» **Exercise directions**:
Look through the data below. Pick out the lines holding the string "tweet".

» **Records provided**:
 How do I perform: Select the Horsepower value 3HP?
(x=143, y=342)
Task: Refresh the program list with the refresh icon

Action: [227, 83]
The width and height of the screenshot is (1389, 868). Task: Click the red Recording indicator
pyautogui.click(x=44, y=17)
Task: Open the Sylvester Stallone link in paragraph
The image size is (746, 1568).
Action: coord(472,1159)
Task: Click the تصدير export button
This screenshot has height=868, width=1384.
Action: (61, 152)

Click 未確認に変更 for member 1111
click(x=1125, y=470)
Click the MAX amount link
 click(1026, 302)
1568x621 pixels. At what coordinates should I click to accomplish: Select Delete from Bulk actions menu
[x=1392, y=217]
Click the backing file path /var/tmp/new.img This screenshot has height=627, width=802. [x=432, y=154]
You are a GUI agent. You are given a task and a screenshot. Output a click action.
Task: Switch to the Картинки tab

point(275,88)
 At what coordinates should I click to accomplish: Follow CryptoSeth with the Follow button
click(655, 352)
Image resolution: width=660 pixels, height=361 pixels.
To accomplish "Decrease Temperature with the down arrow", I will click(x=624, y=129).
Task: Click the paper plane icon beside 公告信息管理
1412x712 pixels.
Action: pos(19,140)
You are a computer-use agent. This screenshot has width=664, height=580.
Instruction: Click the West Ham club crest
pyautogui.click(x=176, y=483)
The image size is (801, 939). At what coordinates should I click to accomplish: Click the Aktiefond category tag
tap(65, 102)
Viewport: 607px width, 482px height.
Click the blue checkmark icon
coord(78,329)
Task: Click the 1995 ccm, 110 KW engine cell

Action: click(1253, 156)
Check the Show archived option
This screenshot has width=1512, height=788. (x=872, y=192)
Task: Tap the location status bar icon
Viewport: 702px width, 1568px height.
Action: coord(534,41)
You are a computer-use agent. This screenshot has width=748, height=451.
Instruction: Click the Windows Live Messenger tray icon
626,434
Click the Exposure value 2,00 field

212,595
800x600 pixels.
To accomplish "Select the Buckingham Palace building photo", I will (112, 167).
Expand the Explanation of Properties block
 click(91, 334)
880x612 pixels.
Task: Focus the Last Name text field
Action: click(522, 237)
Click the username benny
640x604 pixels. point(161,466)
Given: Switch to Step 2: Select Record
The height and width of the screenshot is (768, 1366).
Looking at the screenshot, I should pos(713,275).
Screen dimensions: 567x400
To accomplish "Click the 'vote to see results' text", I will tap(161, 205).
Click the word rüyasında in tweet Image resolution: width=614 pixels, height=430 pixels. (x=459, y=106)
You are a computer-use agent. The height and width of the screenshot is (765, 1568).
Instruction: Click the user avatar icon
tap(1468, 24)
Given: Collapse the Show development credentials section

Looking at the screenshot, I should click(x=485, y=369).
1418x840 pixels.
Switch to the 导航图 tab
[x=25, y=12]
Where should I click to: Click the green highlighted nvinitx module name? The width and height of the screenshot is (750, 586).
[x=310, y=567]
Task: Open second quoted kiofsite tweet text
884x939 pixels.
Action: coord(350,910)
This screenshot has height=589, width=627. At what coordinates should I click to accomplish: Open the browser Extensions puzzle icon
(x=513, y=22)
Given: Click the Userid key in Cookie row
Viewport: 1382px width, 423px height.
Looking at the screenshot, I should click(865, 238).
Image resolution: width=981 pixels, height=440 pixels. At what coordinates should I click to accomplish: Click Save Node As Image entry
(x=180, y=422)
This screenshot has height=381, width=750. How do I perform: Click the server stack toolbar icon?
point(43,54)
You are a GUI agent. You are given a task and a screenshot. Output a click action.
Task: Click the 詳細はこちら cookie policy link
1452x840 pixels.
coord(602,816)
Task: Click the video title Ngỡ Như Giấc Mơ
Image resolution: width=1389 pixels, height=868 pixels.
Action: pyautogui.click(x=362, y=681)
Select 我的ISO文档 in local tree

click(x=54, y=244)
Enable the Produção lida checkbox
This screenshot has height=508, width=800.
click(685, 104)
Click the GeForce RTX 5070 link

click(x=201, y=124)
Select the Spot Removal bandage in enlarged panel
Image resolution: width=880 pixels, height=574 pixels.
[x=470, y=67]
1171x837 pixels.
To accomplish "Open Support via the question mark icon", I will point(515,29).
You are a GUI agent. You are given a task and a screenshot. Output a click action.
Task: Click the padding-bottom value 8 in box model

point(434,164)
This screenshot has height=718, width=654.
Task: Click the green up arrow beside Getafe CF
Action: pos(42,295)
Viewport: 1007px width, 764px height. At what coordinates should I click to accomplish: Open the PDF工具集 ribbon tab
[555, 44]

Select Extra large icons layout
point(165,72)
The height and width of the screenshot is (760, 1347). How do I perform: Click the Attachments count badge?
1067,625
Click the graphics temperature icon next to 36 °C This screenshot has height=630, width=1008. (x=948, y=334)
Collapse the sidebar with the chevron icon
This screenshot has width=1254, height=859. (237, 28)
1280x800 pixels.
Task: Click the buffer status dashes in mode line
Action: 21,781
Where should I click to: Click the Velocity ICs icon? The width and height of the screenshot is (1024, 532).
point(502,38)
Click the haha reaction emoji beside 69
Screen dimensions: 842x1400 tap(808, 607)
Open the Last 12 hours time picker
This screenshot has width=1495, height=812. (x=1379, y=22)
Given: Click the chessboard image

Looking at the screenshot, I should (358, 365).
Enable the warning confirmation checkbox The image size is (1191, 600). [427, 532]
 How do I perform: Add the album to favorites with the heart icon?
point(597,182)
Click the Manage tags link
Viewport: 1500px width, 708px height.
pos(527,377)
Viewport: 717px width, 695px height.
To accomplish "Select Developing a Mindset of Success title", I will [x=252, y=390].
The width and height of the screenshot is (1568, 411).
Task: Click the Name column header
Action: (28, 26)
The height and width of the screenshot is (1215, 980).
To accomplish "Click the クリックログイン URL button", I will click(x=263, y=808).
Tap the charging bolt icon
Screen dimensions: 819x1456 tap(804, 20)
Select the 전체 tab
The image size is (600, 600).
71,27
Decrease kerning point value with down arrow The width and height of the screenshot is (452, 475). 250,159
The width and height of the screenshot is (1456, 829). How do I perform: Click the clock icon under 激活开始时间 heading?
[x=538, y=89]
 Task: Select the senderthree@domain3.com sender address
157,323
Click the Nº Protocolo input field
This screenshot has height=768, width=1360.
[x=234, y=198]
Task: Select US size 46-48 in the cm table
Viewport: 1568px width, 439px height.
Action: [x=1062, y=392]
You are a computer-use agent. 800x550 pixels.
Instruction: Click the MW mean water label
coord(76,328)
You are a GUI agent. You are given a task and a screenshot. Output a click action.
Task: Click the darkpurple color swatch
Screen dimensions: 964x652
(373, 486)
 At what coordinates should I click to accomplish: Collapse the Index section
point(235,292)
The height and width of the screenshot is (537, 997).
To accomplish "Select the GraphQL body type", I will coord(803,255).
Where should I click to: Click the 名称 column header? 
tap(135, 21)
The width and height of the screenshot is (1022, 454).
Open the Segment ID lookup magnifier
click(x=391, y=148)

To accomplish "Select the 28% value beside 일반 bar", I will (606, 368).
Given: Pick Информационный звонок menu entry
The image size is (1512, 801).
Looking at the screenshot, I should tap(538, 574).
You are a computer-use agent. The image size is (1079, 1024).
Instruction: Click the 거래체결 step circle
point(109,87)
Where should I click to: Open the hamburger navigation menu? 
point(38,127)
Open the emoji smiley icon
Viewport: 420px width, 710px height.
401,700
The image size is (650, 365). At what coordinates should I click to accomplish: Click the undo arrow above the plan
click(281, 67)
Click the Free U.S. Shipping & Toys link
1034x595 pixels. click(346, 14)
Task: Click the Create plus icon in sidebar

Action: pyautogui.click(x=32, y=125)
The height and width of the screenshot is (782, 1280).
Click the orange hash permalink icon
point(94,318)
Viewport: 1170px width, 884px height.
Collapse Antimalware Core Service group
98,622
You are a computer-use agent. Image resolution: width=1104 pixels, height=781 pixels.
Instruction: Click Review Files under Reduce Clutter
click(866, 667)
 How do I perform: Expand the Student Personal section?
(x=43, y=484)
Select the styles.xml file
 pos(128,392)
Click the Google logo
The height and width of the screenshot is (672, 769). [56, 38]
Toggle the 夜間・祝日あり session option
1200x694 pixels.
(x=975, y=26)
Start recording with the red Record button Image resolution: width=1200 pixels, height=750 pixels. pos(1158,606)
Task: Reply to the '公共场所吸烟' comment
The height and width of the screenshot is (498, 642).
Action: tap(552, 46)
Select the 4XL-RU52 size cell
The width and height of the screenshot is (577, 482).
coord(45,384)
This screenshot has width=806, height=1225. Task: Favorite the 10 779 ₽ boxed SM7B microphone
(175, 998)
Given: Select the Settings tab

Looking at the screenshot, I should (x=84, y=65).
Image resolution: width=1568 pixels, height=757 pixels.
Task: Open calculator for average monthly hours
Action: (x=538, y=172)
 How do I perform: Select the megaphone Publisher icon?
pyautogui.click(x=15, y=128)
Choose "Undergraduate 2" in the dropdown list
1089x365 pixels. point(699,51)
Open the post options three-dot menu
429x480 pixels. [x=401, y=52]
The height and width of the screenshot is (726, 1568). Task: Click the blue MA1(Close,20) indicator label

» **Reply**:
Click the word rüyasında in tweet Image resolution: width=614 pixels, height=430 pixels. (x=459, y=106)
Task: Open second quoted kiofsite tweet text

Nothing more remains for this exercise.